** 所给文本 **
####################

Golang中的递归数据结构解析与应用
Golang中的递归数据结构解析与应用 我正在尝试弄清楚如何从扁平结构构建树形结构。 我有以下代码:
package main
import "fmt"
//DataFlat 节点
type DataFlat struct {
IDGeoRegion int
IDParent int
Description string
}
func main() {
dFlatlist := []DataFlat{}
dFlat := DataFlat{IDGeoRegion: 1, IDParent: 0, Description: "Organisation"}
dFlatlist = append(dFlatlist, dFlat)
dFlat = DataFlat{IDGeoRegion: 2, IDParent: 1, Description: "Office"}
dFlatlist = append(dFlatlist, dFlat)
dFlat = DataFlat{IDGeoRegion: 3, IDParent: 2, Description: "Office Zürich"}
dFlatlist = append(dFlatlist, dFlat)
dFlat = DataFlat{IDGeoRegion: 4, IDParent: 2, Description: "Office Brazil"}
dFlatlist = append(dFlatlist, dFlat)
dFlat = DataFlat{IDGeoRegion: 5, IDParent: 1, Description: "Storage"}
dFlatlist = append(dFlatlist, dFlat)

####################

** 所给数据 **
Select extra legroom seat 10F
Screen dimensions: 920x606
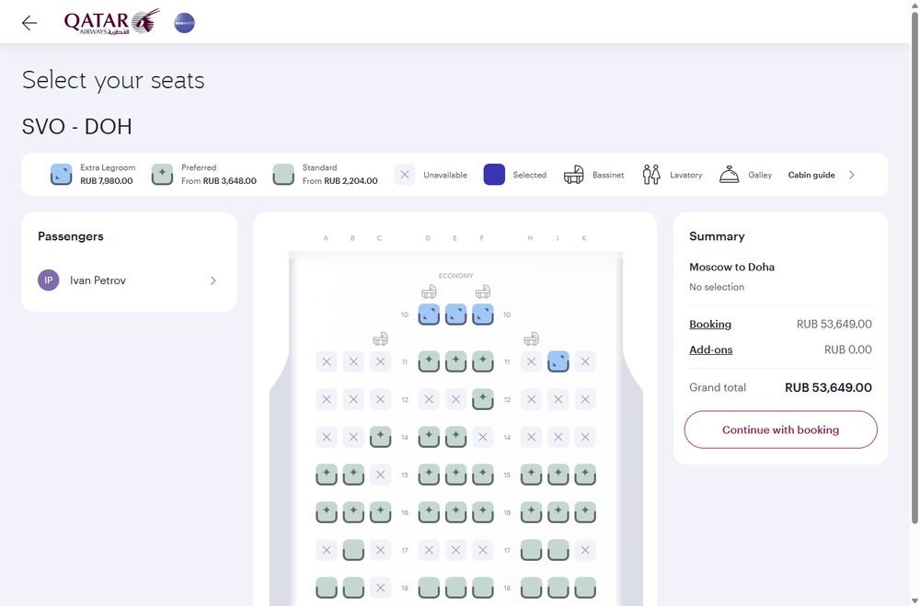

####################

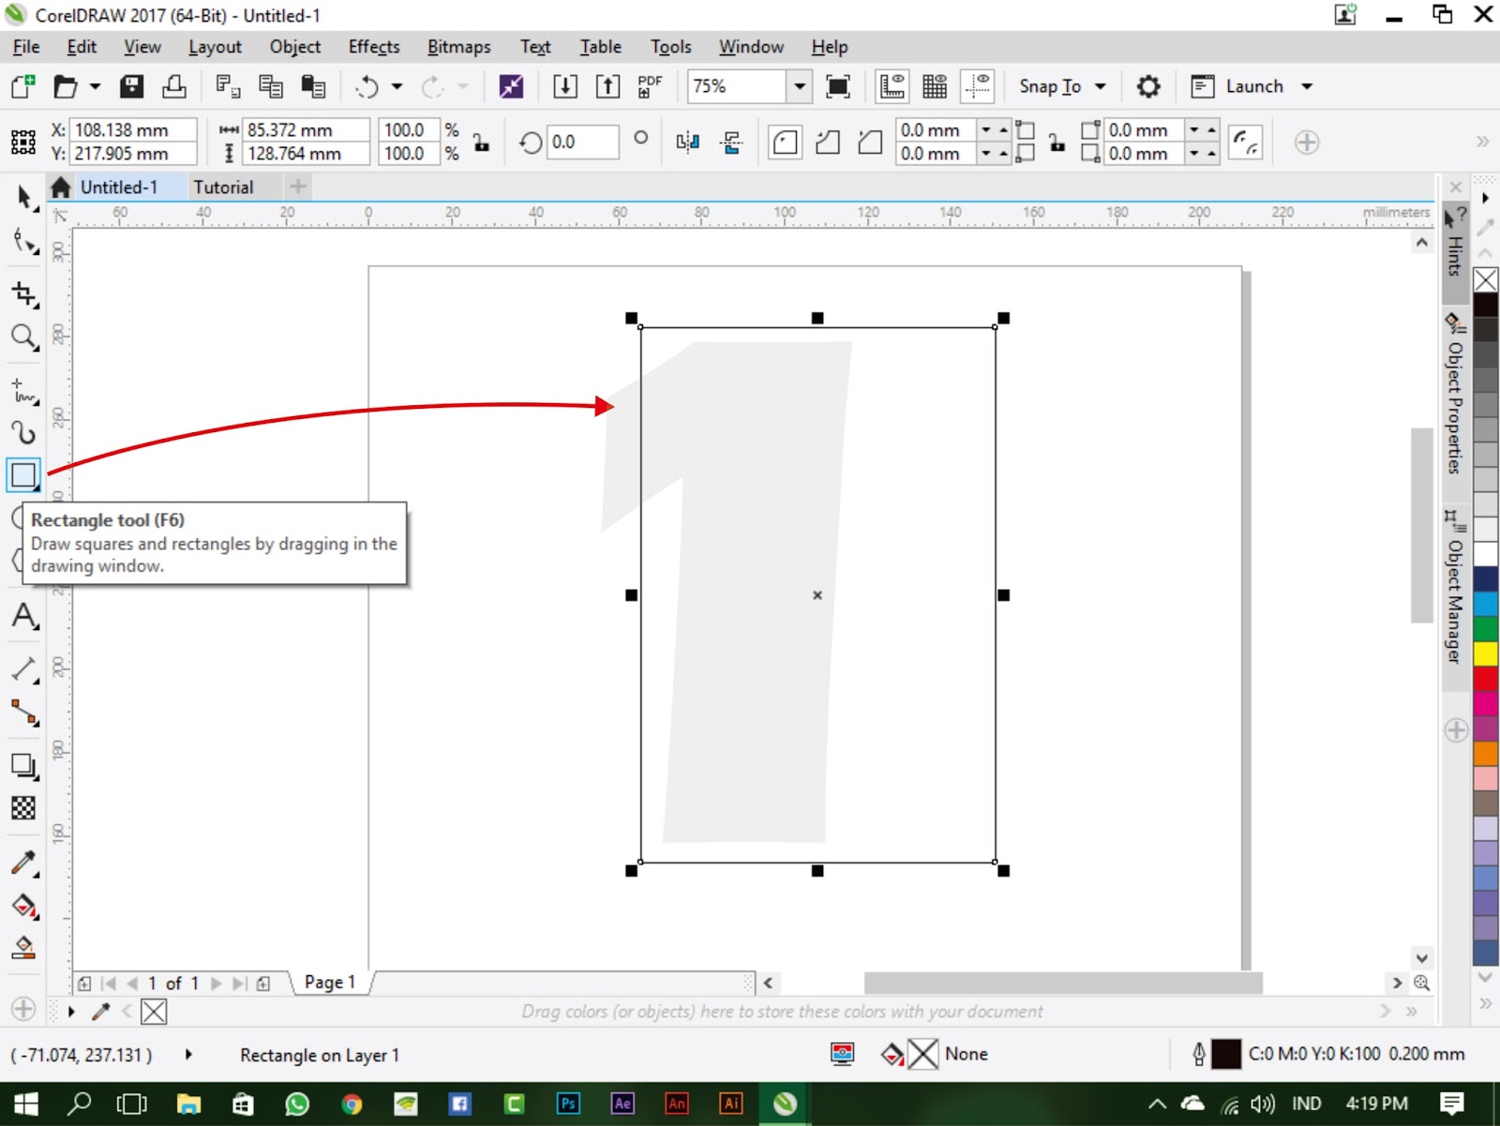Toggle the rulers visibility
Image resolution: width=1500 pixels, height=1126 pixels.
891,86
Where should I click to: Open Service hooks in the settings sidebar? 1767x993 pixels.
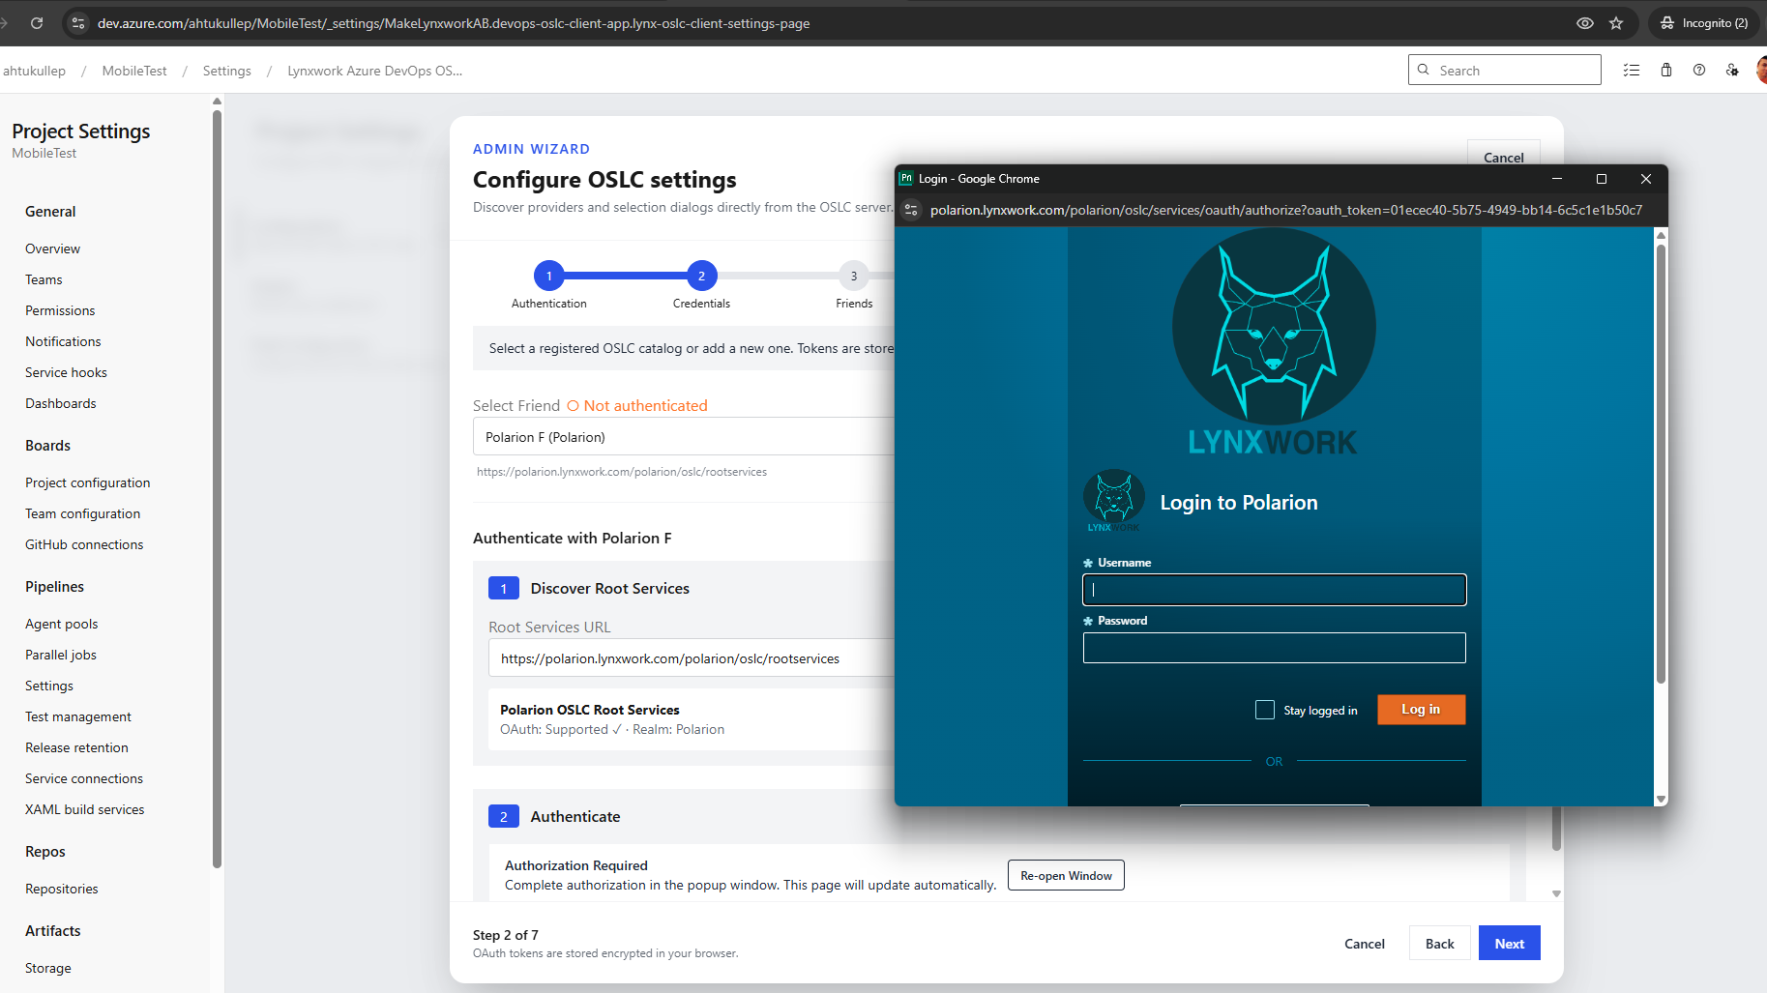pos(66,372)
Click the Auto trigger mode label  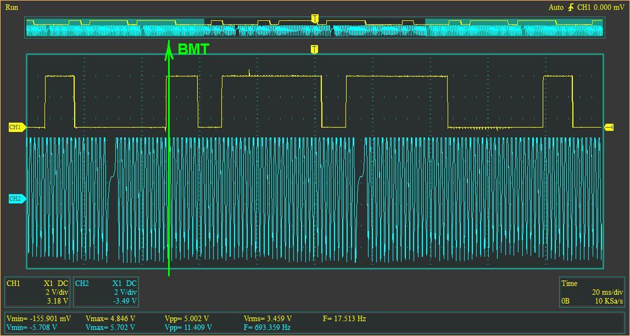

####################

** 完成以下练习 **
1. 根据关于在 Go 中由扁平结构构建树的文本回答：
(a) DataFlat 结构体包含哪几个字段？
(b) Description 为 "Office Zürich" 的节点，其 IDParent 值是多少？
(c) IDGeoRegion 为 5 的节点，其 Description 是什么？
2. 接着续写这段讲在 Go 中由扁平结构构建树的文本。
这些记录是另一份独立材料，与文本无关。

** 练习答案 **
1.
(a) IDGeoRegion、IDParent 和 Description。
(b) 2。
(c) Storage。

2.
dFlat = DataFlat{IDGeoRegion: 6, IDParent: 5, Description: "Storge Zürich"}
dFlatlist = append(dFlatlist, dFlat)
dFlat = DataFlat{IDGeoRegion: 7, IDParent: 5, Description: "Storge Brazil"}
dFlatlist = append(dFlatlist, dFlat)
fmt.Println(dFlatlist)
//结果: [{1 0 Organisation} {2 1 Office} {3 2 Office Zürich} {4 2 Office Brazil} {5 1 Storage} {6 5 Storge Zürich} {7 5 Storge Brazil}]
}
现在我需要一个递归函数来处理 dFlatList 并将其构建为具有以下格式的树形结构:
type GeoTree struct {
IDGeoRegion int
IDParent int
Description string
Children []*GeoTree
}
任何帮助或建议都将不胜感激。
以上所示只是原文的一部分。